Et puis il y avait aussi lui, ce mec, ce grand maigre toujours mal rasé, cheveux longs, châtains, vêtements indéfinis qu’on devinait aisément glanés dans ces friperies peu recommandables du centre-sud de Montréal. Nous connaissons son nom. Nous possédons sur lui des fiches détaillées de son quotidien. Nous savons qu’il vivait sur le plateau, qu’il aimait les Beatles et la pêche à la truite, qu’il dormait sur un sofa-lit parce que ça fait la job, qu’il était actif dans son syndicat parce qu’il n’avait plus de vie sociale depuis sa dernière séparation... enfin, bref, lui quoi. 

Il avait pris une place un peu à l’écart dans ce Café qu’il fréquentait régulièrement depuis les dernières années. Il était devant son écran bleuté MacBook écrivant on ne sait quoi à on ne sait qui, mais son attention cathodique était totale. Ce dos voûté par-dessus ce clavier ne mentait pas. On nota aussi qu’il avait - comme ces étudiants mentionnés plus haut - des écouteurs collés sur les oreilles, se créant du même coup une bulle d’isolation sociale quasi impénétrable malgré l’affluence bruyante de la clientèle. Une source sûre que nous ne nommerons pas ici nous a confirmé qu’il écoutait un enregistrement de musique médiévale. Des feuillets du 12e siècle retrouvés dans la cathédrale de Saint-Jacques-de-Compostelle qu’une chorale avait enregistré 900 ans plus tard sous le nom de Anonymus. Les feuillets en question étaient d’origine inconnue, de là sans doute la symbolique du nom de la chorale. Des chants a capella pour être plus précis. Les auteurs de ces lignes ont d’ailleurs écouté cette musique et ils confirment ici de la grande beauté de cette oeuvre. Nous en sommes effectivement restés émus. 

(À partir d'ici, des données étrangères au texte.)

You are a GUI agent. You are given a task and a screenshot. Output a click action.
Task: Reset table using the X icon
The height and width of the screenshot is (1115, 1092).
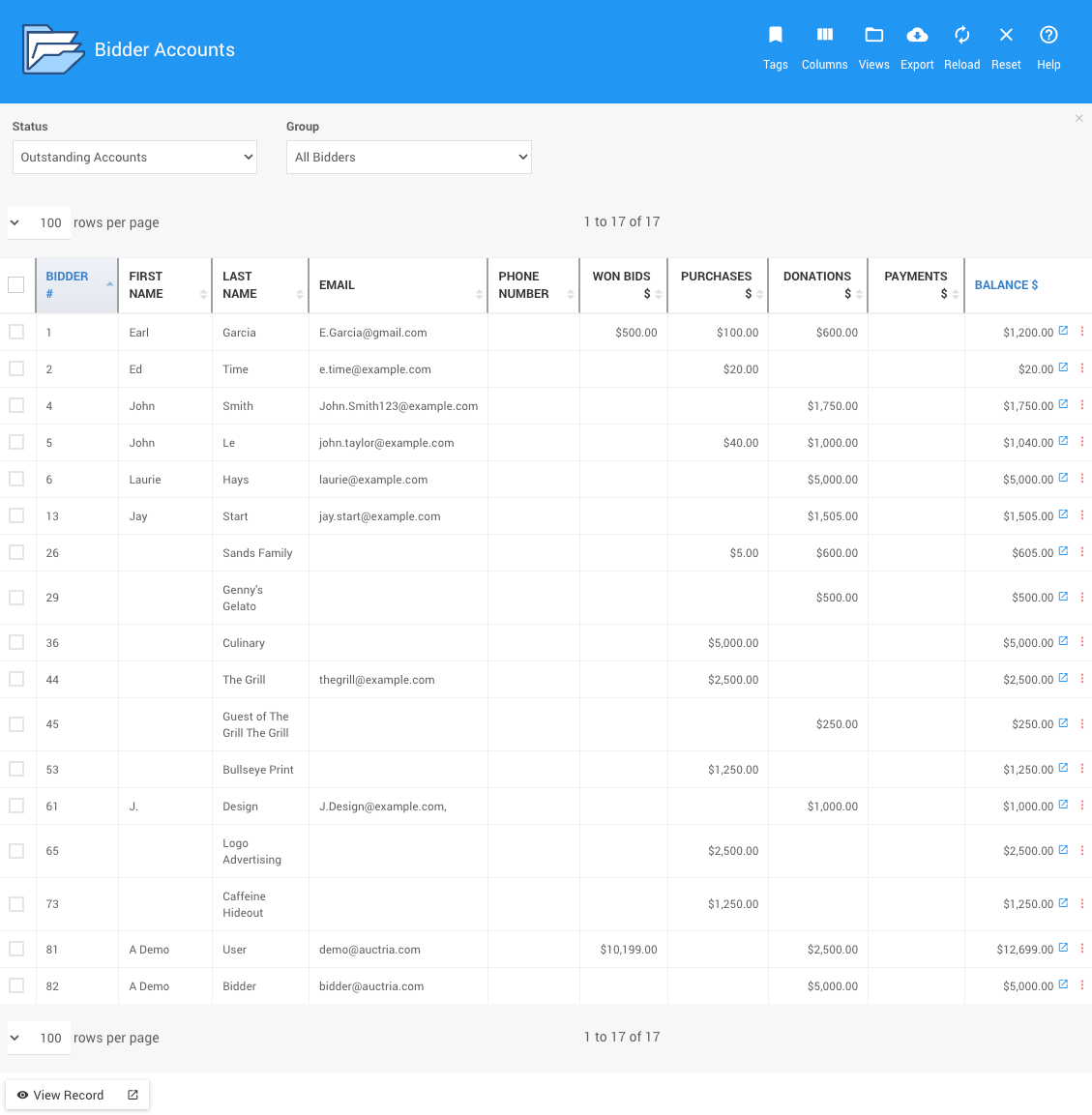(x=1006, y=36)
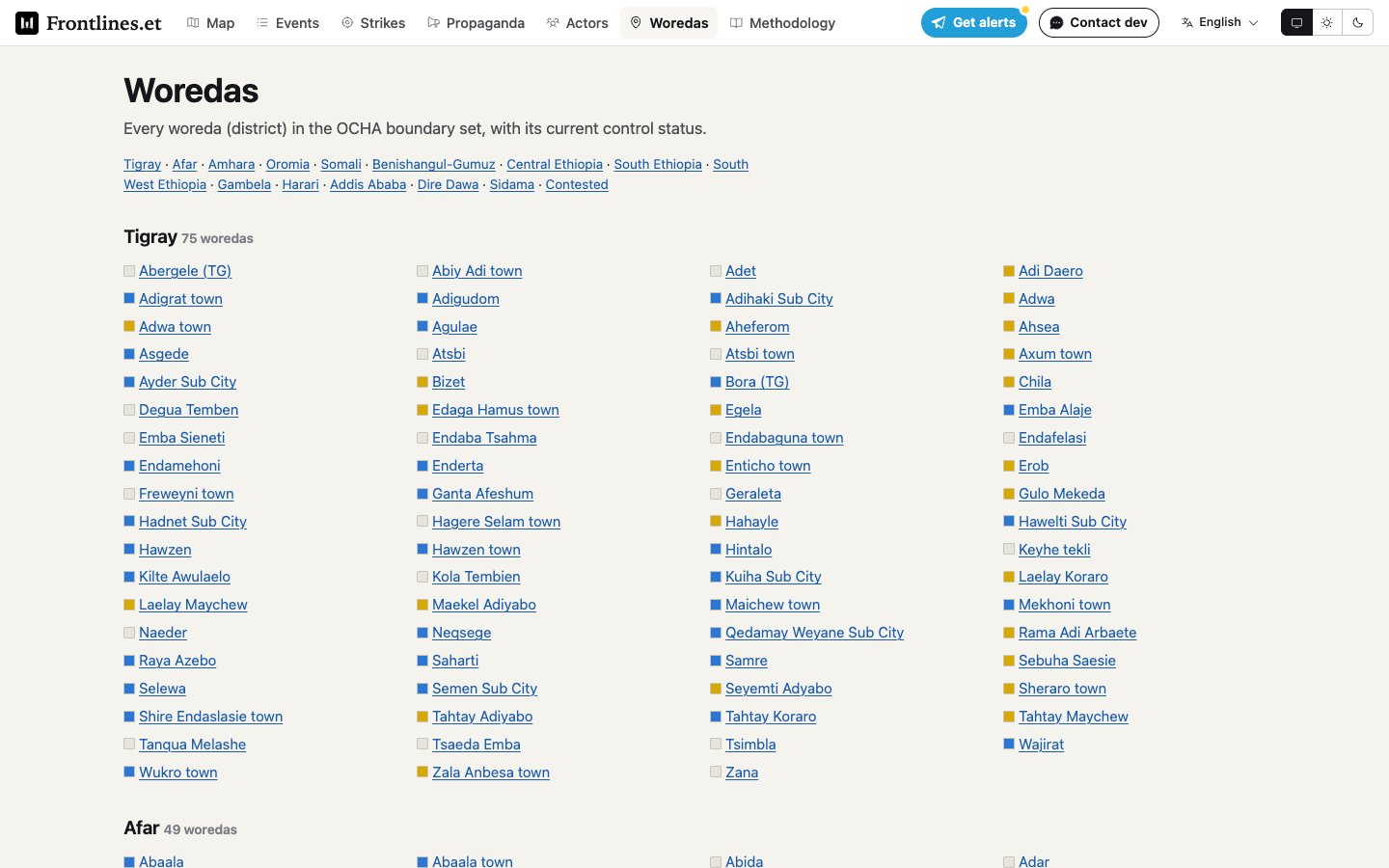This screenshot has width=1389, height=868.
Task: Open the English language dropdown
Action: [x=1220, y=22]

Depuis combien de temps était-il là, dans ce café de quartier sympathique quand cette fille arriva à sa table? Sincèrement, nous l’ignorons. Mais en observant avec attention le contenu de sa tasse de café et voyant qu’elle était presque vide, une prudente estimation nous permet de répondre qu’au moins trente bonnes minutes s’étaient écoulées entre son arrivée à lui et son arrivée à elle. Cela ne changera en rien l’issu de cette rencontre; cela n’a même aucune importance sur le reste de l’histoire, mais cela nous permet d’insérer une unité de mesure de temps sur laquelle le lecteur friand de ce genre de détail pourra user comme bon lui semble. Nous lui livrons gratuitement cette information, preuve de notre très grande générosité. 

Nous vous entendons vous questionner : et cette fille, qui était-elle? D’où venait-elle? Que faisait-elle dans ce café à ce moment précis? Bien sûr, nous avons les réponses à toutes ces questions. Nous vous les livrerons gratuitement dans les paragraphes suivants que nous vous invitons à lire avec attention. Cependant, nous vous avisons que notre narration sera singulière et voyagera sans avertissement entre le passé et le présent. Il faudra bien suivre pour ne rien manquer. 

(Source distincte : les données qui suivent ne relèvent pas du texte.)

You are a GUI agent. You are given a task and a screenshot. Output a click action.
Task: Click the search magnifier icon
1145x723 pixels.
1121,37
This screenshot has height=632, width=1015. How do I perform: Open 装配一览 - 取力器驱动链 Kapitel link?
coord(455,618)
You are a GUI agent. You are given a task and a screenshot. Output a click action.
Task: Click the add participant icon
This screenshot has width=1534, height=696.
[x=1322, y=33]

Ça vous va? Très bien, commençons. 

Cette fille: 

Quoique très peu répandu au Québec, son nom de famille était cependant bien connu de la masse par la renommée quasi légendaire de son grand-père. Elle lui avait d’ailleurs avoué un jour (à ce type qui avait les écouteurs collés sur les oreilles) que l’idée de tourner un documentaire sur son grand-père la travaillait depuis des années. Selon nos sources, cet aveu fut probablement fait un soir de juillet dans un chalet de Lanaudière après une bouffe particulièrement arrosée. Ou était-ce le lendemain matin pendant le café du réveil? L’information fragmentaire que nous avons en notre possession ne nous permet pas de situer avec précision le moment de l’aveu. Tout au plus pouvons-nous en situer le lieu avec certitude. C’était bel et bien dans un chalet de la région de Lanaudière après une pêche fructueuse. Le souper s’étant prolongé jusqu’à fort tard dans la nuit, moult bouteilles furent consommées sur les lieux. Il est donc probable que la précision temporelle dudit aveu fut altérée par les effets secondaires de ce qu’il serait convenu d’appeler «la cuite» qu’ils se tapèrent. Nous nous excusons pour cette imprécision bien involontaire de notre part. Néanmoins, et si vous nous le permettez, nous pouvons aisément décrire le profil général de cette fille. Suivez le guide et faites attention à la marche. 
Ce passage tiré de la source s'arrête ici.